Later elections also saw other “like-minded” independents running together including the 2014 race, which that saw several candidates, who were trying to get on council for the first time, join forces but none were elected.
By the 2018 election, things were changing once more as slates made a big comeback.
Incumbents McDonald and Jeannie Kanakos ran with school board incumbents Dixon and Nick Kanakos on the Independents Working for You slate, led by mayoralty candidate Jim Cessford. Also on that ticket were newcomers Sandeep Pandher and Garry Shearer as well as newcomer school board candidate Joe Muego. Only McDonald, Jeannie and Nick Kanakos and Dixon were elected.
Council member Sylvia Bishop also ran for mayor in 2018 under her Team Delta banner, which included councillor Robert Campbell and newcomers Joan Hansen, Kim Kendall and Simran Walia. None were elected.

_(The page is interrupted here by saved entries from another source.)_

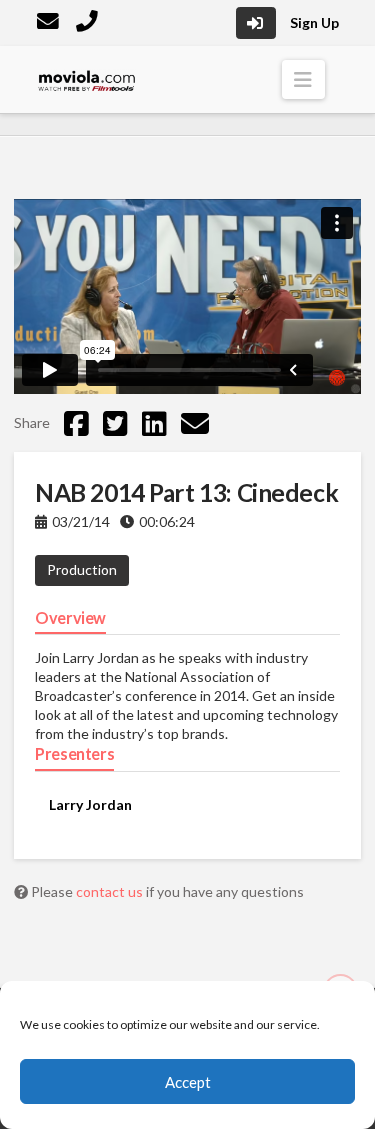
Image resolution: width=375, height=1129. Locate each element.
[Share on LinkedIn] (154, 423)
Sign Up (314, 22)
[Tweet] (115, 423)
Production (82, 569)
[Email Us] (50, 23)
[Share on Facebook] (76, 423)
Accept (188, 1082)
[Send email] (195, 423)
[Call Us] (89, 23)
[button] (303, 79)
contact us (111, 891)
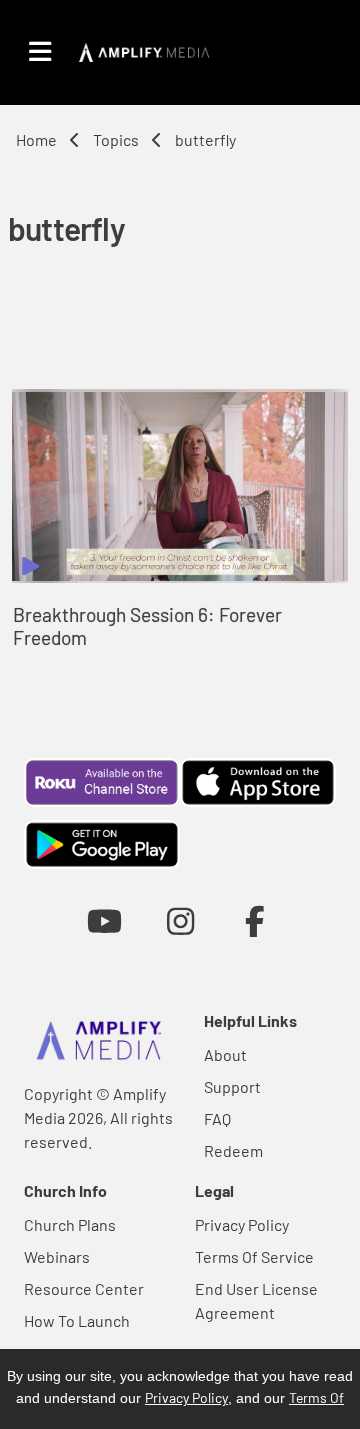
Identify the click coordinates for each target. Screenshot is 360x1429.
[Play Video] (180, 486)
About (225, 1054)
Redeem (233, 1150)
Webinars (57, 1256)
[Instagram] (180, 920)
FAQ (217, 1118)
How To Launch (77, 1320)
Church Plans (70, 1224)
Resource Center (84, 1288)
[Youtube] (104, 920)
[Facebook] (255, 920)
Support (232, 1086)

The most successful new slate that year was mayoralty candidate George Harvie’s Achieving for Delta ticket which included Dan Copeland, Param Grewal, Alicia Guichon, Dylan Kruger and Cal Traversy, as well as school board candidates Jessie Dosanjh, Erica Beard and Daniel Boisvert. Only Grewal and Traversy weren’t elected.
For the most part, but not always, the Achieving for Delta members on council voted the same.
One example of the slate not voting in unison was when Jackson, Copeland and Guichon helped defeat a high-rise application at 75A Avenue and Scott Road by voting in opposition.
Harvie last week announced his re-election with a full slate of six candidates for Delta council and seven for school board, the first slate to come out of the gate for the Oct. 15 municipal election.
The well-oiled Achieving for Delta campaign includes Boisvert and Dosanjh making the switch from school board to council. School board chair Val Windsor, who previously ran as an independent, joins Harvie’s slate as a school board candidate with Muego among those joining her.